Recent Reads: Colors of Goodbye by September Vaudrey
What the book's about: Colors of Goodbye is a beautiful memoir about the life and death of September Vaudrey's 19-year old daughter, Katie. Using flashbacks as well as Katie's art, it's a story about grieving, choosing life after a devastating loss, and the rediscovery of both hope and joy.
Why I read this book: Colors of Goodbye kept showing up in various blogs I follow. Since I love memoir, I decided to read it.
My favorite quotes from the book:
- "Becoming a Christian means saying yes to Jesus - not only as your Forgiver but also as the Leader of your life."
- "True healing from deep trauma requires facing the pain head-on. No shortcuts, no avoiding. Just raw, honest grieving, which means walking out of the pit one step at a time. It's hard work. From your vantage point at the bottom of such a pit, you think the pain is more than you can stand, but it's not. And there is life along the way."

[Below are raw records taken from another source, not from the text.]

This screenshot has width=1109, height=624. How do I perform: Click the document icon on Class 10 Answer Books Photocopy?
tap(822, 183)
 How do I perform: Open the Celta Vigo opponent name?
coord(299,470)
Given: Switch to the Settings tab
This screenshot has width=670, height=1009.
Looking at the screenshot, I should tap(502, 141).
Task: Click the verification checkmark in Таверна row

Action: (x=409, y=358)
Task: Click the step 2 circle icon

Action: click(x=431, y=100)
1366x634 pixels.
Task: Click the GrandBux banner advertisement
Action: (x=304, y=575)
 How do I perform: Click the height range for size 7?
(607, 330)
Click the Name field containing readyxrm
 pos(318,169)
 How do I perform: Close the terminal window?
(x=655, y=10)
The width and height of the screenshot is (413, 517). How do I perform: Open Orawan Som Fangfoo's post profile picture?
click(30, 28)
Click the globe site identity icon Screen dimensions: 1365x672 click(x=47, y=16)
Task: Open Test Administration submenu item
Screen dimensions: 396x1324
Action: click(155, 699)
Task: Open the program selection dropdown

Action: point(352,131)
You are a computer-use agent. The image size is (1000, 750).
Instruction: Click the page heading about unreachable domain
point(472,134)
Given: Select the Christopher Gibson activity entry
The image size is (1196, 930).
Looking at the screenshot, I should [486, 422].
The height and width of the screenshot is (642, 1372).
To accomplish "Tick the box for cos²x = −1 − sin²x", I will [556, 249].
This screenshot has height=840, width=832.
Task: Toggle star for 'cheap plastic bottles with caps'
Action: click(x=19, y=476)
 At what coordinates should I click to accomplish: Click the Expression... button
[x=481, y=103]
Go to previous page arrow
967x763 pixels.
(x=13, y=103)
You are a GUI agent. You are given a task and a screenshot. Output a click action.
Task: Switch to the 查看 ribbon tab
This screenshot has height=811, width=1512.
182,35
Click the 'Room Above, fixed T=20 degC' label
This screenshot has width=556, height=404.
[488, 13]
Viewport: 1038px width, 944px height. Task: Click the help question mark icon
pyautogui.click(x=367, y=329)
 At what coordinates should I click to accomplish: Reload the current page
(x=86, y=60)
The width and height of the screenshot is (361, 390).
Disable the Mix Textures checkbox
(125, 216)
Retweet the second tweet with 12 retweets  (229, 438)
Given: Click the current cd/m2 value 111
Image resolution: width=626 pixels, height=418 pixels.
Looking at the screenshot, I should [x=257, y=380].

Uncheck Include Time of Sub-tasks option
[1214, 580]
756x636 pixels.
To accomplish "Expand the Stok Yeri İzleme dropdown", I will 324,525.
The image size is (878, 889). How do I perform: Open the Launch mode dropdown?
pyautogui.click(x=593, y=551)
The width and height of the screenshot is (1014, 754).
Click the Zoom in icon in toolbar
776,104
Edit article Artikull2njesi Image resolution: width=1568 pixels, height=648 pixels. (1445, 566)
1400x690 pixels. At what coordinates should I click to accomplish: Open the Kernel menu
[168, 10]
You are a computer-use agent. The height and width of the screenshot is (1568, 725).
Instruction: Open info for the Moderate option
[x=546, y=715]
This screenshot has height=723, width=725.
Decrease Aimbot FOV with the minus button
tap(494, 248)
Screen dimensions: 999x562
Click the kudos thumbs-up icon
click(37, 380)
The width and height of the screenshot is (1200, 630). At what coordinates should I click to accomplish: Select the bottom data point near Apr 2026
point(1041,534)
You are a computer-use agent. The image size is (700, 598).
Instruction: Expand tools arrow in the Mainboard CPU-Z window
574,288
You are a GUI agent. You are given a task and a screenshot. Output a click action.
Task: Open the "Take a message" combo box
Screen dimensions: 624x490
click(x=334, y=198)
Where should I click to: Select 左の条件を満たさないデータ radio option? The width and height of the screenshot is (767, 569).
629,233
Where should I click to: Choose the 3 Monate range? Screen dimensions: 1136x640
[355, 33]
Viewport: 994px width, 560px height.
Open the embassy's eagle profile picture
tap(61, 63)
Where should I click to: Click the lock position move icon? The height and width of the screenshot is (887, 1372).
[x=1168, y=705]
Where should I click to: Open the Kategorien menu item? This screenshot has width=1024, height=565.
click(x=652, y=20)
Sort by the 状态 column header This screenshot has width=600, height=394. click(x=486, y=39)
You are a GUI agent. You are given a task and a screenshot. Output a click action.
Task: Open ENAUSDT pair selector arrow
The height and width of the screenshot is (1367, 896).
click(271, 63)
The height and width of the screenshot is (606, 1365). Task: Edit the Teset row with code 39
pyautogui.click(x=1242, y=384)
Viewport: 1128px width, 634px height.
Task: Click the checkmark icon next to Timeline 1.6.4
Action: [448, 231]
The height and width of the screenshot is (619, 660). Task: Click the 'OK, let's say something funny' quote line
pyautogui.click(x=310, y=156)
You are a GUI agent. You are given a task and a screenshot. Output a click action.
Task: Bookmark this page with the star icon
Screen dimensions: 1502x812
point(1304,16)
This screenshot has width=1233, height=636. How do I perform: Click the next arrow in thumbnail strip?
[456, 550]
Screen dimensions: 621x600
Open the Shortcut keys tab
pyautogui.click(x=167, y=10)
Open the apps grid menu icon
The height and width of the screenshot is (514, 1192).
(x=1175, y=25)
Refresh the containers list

- "Is it wrong to create levity in the depths of life's pain? Is it irreverent? I don't think it is. Sometimes - not every time, but sometimes - it's OK to laugh to keep from crying, laugh in order to breathe, laugh to survive the moment."
- "The hardest moments for me often came when people failed to say anything at all about our loss."
- "I began to notice that the people I looked up to most had this in common: Life had dealt them deep pain or disappointment, from the death of a loved one or from divorce or a significant illness or the demands of raising a special-needs child - any type of life-altering loss. But rather than becoming stalled in their grief or letting it drive them to bitterness, over time they became more alive, more joyful, and wiser than might have been possible before they became acquainted with heartache. They had allowed their sorrow to do its transforming work in their souls. They had stewarded their pain well."
- "As my capacity to face pain had increased, my capacity for joy had grown deeper too. while I still had far to go, I had begun experiencing life more intensely by saying yes to all that it means to be human: joy, pain, sorrow, love, anger, laughter - a full painter's palette of emotions."
- "Our circumstances do not have the power to steal our joy without permission. If our purpose, our identity, our sense of God's direction hinged upon a pain-free life, how precarious the world would be. How weak God would be. How few would ever find true joy."
Who I'd recommend this book for: September is an outstanding writer. Her story is compelling. Those in the midst of grief will find this book particularly meaningful.